DIRECTIONS FOR THIS TASK »
Once you find a line containing the word "next" in the entries below, copy it.

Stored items
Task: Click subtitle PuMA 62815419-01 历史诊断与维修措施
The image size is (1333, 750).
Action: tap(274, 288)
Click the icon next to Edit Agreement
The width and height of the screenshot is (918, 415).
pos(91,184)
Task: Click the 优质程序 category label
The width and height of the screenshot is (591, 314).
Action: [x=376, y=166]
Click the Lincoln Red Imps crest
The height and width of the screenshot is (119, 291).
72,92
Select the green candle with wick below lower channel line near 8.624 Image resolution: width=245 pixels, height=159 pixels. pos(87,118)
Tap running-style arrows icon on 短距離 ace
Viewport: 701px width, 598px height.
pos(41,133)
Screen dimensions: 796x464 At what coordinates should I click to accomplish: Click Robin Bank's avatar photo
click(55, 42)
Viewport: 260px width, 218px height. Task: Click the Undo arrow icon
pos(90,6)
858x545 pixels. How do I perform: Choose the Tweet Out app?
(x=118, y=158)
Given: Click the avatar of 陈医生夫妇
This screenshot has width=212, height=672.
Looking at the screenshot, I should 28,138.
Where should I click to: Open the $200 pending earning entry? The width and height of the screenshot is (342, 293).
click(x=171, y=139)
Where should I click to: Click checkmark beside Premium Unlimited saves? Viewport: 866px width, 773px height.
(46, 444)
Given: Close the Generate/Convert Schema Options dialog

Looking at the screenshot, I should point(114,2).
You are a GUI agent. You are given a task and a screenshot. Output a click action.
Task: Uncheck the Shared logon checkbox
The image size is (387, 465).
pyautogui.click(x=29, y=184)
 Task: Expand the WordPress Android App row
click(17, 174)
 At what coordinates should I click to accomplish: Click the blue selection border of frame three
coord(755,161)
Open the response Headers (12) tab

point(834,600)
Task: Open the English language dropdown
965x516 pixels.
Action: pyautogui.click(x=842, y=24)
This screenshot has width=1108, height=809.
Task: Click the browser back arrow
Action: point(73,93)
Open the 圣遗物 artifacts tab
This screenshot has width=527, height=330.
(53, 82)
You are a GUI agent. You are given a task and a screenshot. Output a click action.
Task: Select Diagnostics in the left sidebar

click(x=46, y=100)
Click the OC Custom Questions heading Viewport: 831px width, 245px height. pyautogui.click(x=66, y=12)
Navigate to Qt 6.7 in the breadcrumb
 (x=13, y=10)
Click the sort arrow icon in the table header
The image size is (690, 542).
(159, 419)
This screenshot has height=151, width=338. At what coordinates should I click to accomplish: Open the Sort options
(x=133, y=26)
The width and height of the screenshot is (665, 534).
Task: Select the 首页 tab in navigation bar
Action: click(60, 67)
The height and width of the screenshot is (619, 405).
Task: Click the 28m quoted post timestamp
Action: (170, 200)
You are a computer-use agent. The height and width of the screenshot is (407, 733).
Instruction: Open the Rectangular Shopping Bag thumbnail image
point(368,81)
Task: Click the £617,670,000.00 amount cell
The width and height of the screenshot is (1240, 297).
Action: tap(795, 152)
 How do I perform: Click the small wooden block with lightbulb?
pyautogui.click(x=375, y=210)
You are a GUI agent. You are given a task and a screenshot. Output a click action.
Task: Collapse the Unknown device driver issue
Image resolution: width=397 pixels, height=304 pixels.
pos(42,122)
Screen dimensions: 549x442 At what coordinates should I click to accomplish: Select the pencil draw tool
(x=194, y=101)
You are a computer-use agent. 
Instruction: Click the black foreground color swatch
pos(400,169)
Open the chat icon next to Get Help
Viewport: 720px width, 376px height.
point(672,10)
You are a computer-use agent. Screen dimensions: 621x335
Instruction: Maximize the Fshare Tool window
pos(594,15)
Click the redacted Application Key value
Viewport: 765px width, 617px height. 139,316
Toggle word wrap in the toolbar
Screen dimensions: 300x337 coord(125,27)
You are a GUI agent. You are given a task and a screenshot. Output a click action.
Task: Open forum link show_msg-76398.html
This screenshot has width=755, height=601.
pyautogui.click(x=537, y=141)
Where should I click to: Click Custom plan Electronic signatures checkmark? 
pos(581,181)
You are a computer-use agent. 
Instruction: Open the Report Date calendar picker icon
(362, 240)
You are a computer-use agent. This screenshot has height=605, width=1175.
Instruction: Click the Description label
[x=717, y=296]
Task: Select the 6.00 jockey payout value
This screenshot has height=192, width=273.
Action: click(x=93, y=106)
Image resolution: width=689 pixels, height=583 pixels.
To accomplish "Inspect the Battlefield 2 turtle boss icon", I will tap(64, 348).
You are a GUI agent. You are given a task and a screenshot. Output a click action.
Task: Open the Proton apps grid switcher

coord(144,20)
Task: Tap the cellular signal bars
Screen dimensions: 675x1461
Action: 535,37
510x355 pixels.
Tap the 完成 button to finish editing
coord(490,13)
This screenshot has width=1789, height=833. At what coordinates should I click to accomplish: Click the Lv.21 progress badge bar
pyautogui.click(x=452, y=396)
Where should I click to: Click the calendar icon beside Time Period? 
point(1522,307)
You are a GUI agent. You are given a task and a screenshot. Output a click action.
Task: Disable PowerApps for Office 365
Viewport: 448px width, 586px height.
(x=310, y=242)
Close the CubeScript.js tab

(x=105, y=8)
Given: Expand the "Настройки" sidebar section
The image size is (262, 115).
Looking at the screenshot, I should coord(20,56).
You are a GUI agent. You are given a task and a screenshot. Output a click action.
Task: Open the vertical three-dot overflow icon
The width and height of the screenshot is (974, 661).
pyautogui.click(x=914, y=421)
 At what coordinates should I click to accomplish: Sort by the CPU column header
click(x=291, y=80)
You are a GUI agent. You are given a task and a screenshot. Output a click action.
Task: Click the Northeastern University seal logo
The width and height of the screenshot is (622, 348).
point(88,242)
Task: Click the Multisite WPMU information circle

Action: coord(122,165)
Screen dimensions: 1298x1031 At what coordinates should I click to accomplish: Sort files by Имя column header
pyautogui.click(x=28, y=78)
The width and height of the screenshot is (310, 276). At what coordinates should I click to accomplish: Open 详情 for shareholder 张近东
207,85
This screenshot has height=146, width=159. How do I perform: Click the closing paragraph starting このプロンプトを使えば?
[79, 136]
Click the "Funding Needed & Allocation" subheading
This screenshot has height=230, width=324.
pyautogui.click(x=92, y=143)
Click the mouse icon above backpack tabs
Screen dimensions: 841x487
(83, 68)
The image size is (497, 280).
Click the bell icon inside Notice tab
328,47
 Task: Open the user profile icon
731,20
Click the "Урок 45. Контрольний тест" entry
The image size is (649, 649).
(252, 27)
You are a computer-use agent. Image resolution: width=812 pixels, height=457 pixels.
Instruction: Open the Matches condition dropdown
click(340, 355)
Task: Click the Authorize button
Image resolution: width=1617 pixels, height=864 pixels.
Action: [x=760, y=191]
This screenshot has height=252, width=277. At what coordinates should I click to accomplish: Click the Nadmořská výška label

WRITTEN ANSWER »
Click the icon next to Edit Agreement
Open the chat icon next to Get Help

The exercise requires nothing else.